Sonny Day and the Sundowners

Teddy Toi, Bob Wynyard, Trixie Willoughby, Sonny Day, Lloyd Tangaio and Max Purdy.

    Sonny Day (Rhythm Guitar)
    Bob Wynyard (Lead Guitar)
    Teddy Toi (Bass Guitar)
    Max Purdy (Piano)
    Lloyd Tangaio (Saxophone)
    Graeme 'Trixie' Willoughby (Drums)

Sonny Day was born Hone John Wikaira in the Hokianga on October 6, 1942.

In the late 1950's, rock'n'roll was still the rage and with it the hot bands around Auckland were Red Hewitt's Buccaneers, Johnny Devlin with the Bob Paris Combo and the Keil Isles. Meanwhile a young Sonny Day met up with John 'Yuk' Harrison who was working at Harmony House Music in Auckland. Harrison had already been a member of the Zodiacs, playing bass guitar. Bob Wynyard used to call in to Harmony House and the three of them used to have informal jam sessions. It was these sessions that led to the decision to form a band.
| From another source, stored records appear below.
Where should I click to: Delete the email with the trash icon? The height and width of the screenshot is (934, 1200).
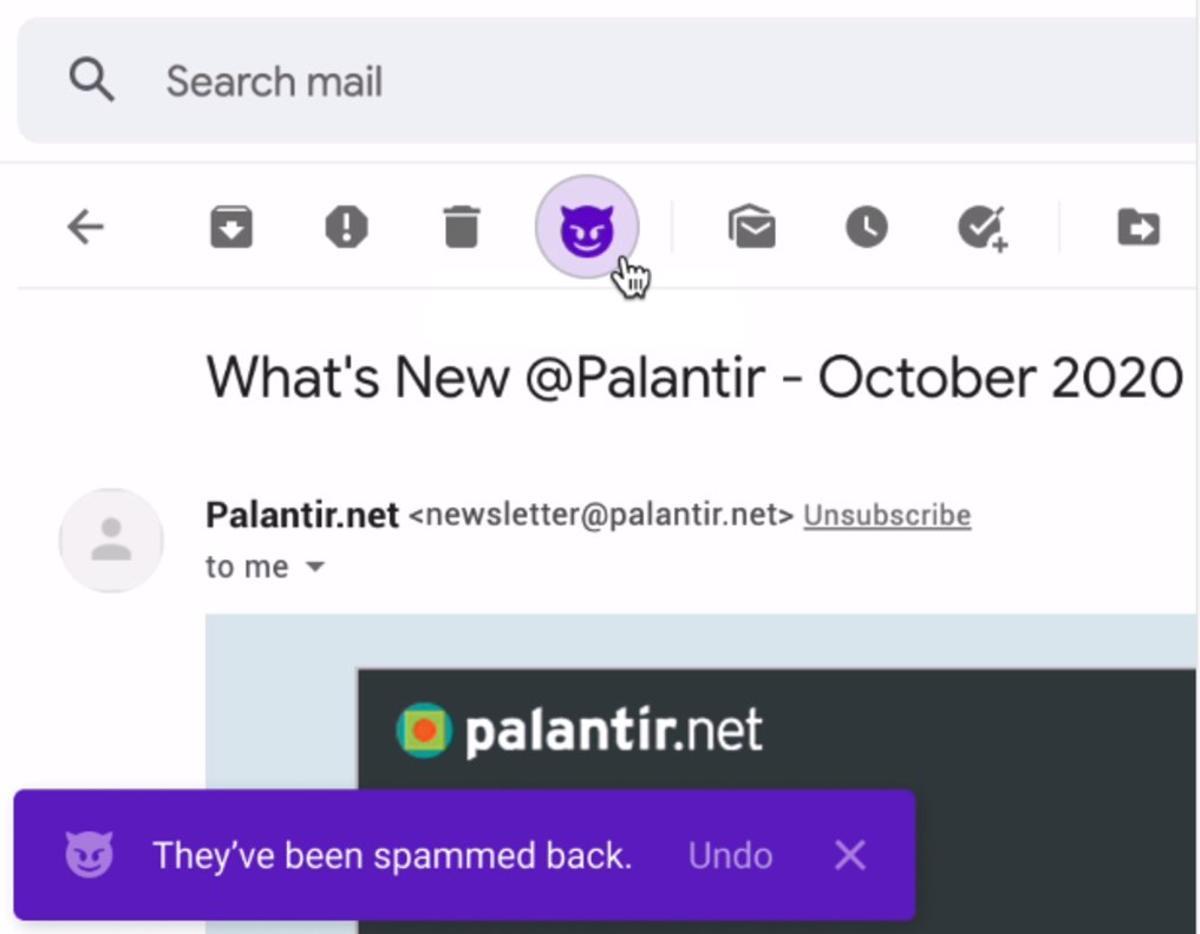pos(461,228)
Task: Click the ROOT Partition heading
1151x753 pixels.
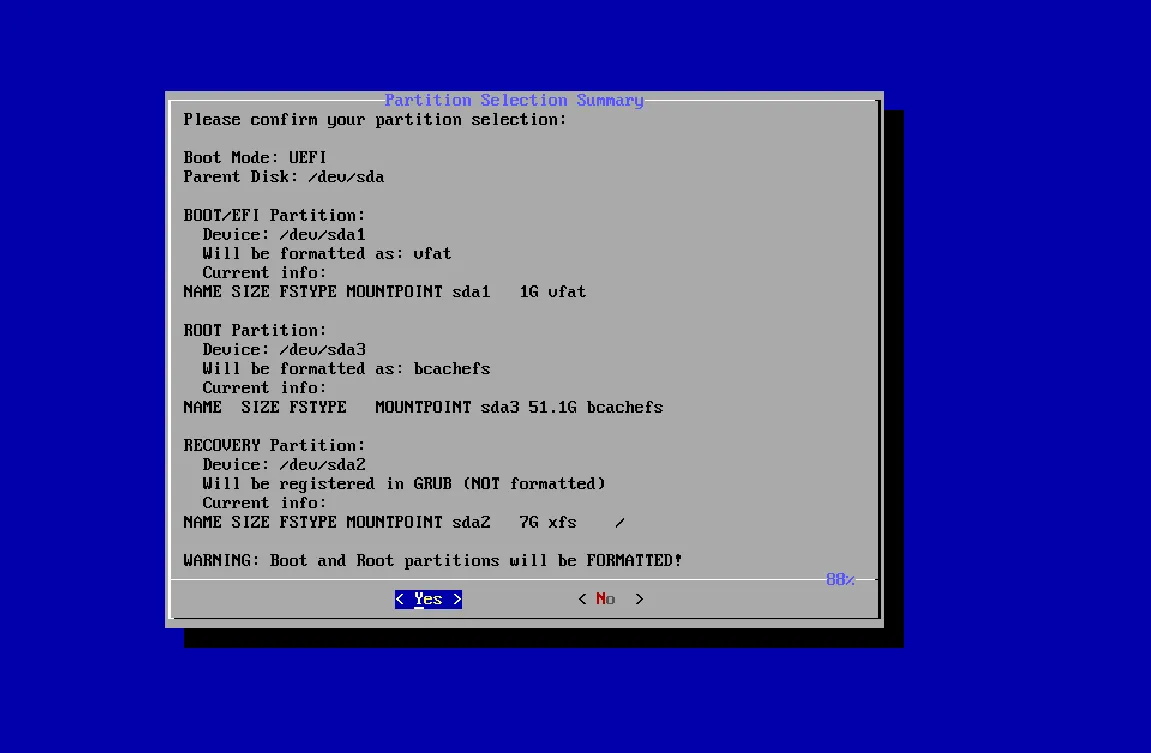Action: 255,330
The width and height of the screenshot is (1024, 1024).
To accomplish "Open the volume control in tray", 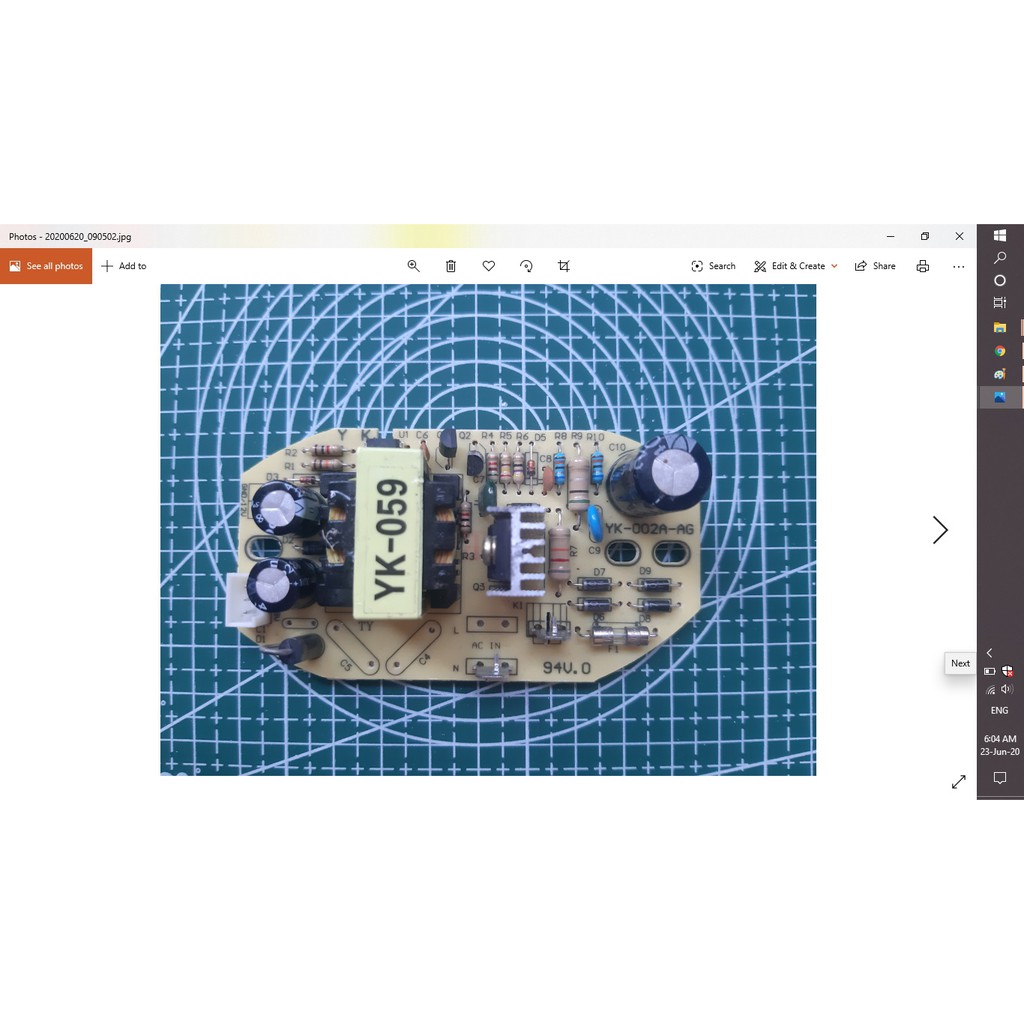I will click(1007, 689).
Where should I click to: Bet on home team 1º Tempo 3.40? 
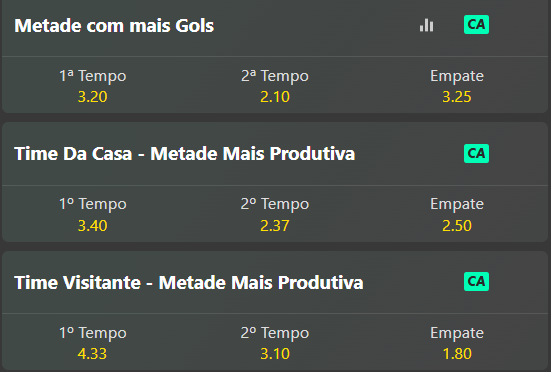click(x=92, y=214)
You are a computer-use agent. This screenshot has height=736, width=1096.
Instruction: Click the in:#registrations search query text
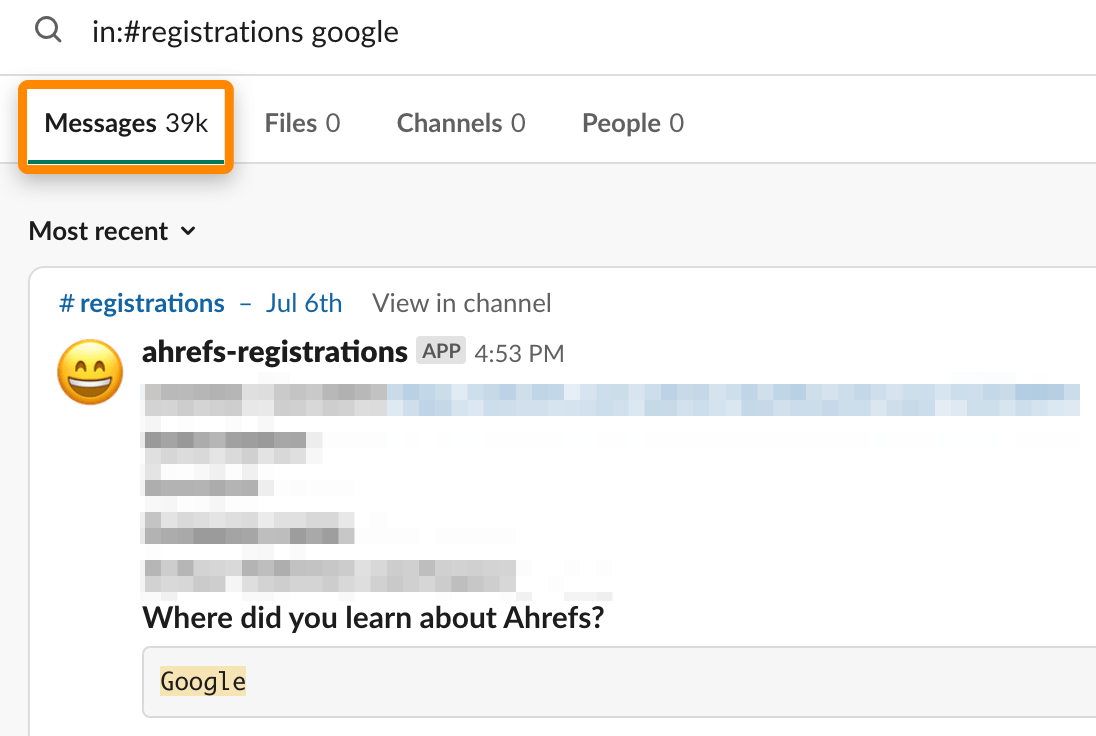[x=245, y=31]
Back then, the best place for young bands to play were coffee bars. Joining them on drums was Alphonso Keil, who had also been with the Zodiacs, and they secured a four nights a week gig playing at the Tijuana Coffee Lounge. They called themselves Sonny Day and the Sharks. They lasted for two years at the Tijuana, during which time there were some line-up changes. Harrison left and was replaced by Teddy Toi. Alphonso Keil quit and was replaced by Clive Cavanagh, who was in turn replaced by a young 15 year old, Graeme 'Trixie' Willoughby. The band also changed their name to Sonny Day and the Sundowners, after the movie that was big at the time.

At the beginning of 1962 they set off for a month's work in Sydney before returning to take up their residency at the Jive Centre, a position that had become vacant when the previous resident band, the Keil Isles, moved to the Oriental Ballroom. The manager of the Jive Centre wanted a bigger sound, so Lloyd Tangaio was added on saxophone and Max Purdy on piano. They then added a frontman, vocalist Dave Henry and a second saxophone played by Marsh Cook, who had also been in the Maori Hi Fives and Freddie Keil and the Kavaliers.

They maintained their long term residency for almost four years. During that time further line-up changes occurred. Willoughby left and was replaced by 'Tiger' Murphy, who was then replaced by an Australian drummer, Lionel Kennedy.

Between 1962 and 1963, three singles and an EP were released for Viking. The singles were "Wolverton Mountain"/"Minimum Wage", "How Many Times"/"Ta Ta", featuring Dave Henry and "Hullo Out There"/"More and More and More" and the EP was called "Limbo Party".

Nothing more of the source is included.